8 - Nos últimos anos temos nos dedicado a pesquisar as representações e as práticas burocráticas e judiciárias da (re)produção jurídica da desigualdade no Brasil e em perspectiva comparada (Amorim, 2017 ; Angelo & Oliveira, 2021 ; Baptista, 2013 ; Corrêa, 2012 ; Duarte & Iorio Filho, 2015 ; Ferreira, 2004 ; Geraldo, 2019 ; M. L. T. Lima, 2017 ; R. K. Lima, 2019a ; Mendes, 2012 ; Nuñez, 2020 ; L. R. C. Oliveira, 2011b)6. Esse contraste tem nos mostrado como o direito brasileiro hierarquiza tanto os membros das instituições judiciárias quanto nossa população, em termos de atribuição e de aplicação de direitos. Na sociedade brasileira, apesar dos preceitos constitucionais republicanos, não existe ainda uma estrutura jurídica ordinária que assegure um mínimo de direitos comuns e compartilhados por todos os diferentes cidadãos. O que há é a aplicação de um conjunto de privilégios atribuídos a certos segmentos da sociedade, que são chamados de “direitos”.

  • 7 No caso específico da vacinação contra a covid-19 no Brasil e sua relação com a república à brasile (...)
  • 8 Especificamente sobre o tratamento legal desigual, ver Bruno Rezende Silva (2017), e sobre a questã (...)
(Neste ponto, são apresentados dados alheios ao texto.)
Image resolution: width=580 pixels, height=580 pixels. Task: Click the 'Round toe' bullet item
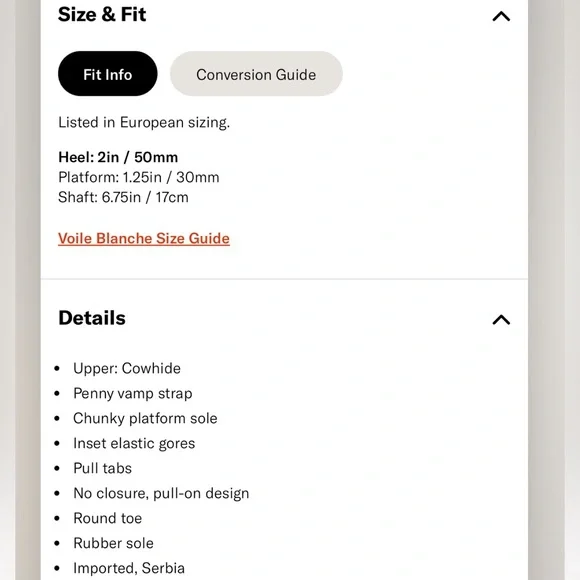pos(108,518)
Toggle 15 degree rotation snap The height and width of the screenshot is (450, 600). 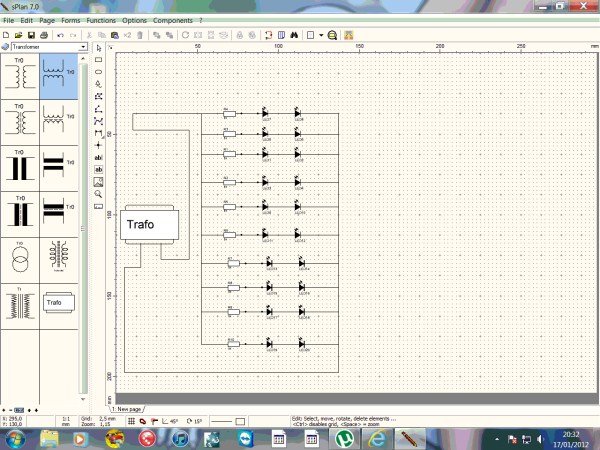195,421
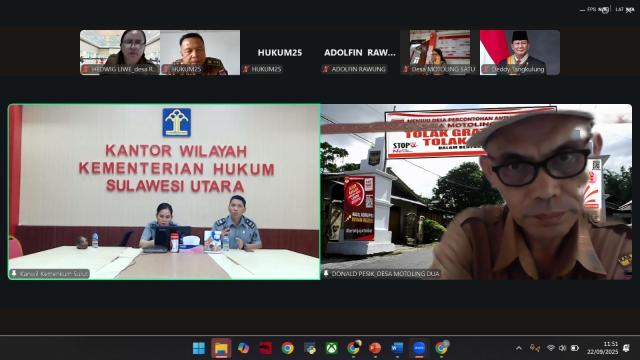Switch to PowerPoint from the taskbar
640x360 pixels.
pyautogui.click(x=375, y=348)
9 - A diferença em relação às demais sociedades ocidentais é, portanto, que nelas a desigualdade jurídica é vista como um problema (Bisharat, 2018). Tanto assim que, em contraste com o ritual autoritário brasileiro, descrito por DaMatta (1979), em que se enuncia, sem constrangimentos e com aceitação, a frase “Você sabe com quem está falando ?”7, para reforçar a hierarquia e a nossa crônica “alergia à igualdade” (DaMatta, 2020, p. 9), nos Estados Unidos, o rito igualitário responderia “Who do you think you are ?” e, na Argentina, a reação viria irada, ainda que reforçando, de certo modo, a hierarquia, e contestaria : “¿Y a mí que mierda me Importa ?” (O’Donnell, 1984). Em tais sociedades, a inexorável desigualdade econômica produzida pelo mercado é que gera as desigualdades sociais, e a atuação do sistema jurídico pode servir para mitigá-las, compensando-as com um tratamento igualitário, na elaboração da lei e na sua aplicação. Já no caso brasileiro, a desigualdade está inscrita no próprio sistema jurídico, no seu imaginário8 e na sua operacionalização, como parte integrante e indispensável dele, sistematizando juridicamente as desigualdades sociais, políticas e econômicas. Tal naturalização da desigualdade jurídica, anterior à desigualdade econômica, é uma barreira ao funcionamento regular e regulado do mercado, além de ser uma expressão de representações culturais de uma sociedade hierarquizada. Constitui-se também em referência e suporte para a sua reprodução, em que pode florescer um individualismo perverso, que nunca se identifica com o “outro”, mesmo que este seja seu semelhante, no qual, de forma ambígua, a lei é vista, ora como uma “punição” para alguns, ora como fonte para assegurar tratamentos benéficos para outros, mas não como um instrumento que deve efetivamente assegurar os mesmos direitos e deveres para todos, mantendo assim relações de complementaridade e não de competição social (R. K. Lima, 2019b).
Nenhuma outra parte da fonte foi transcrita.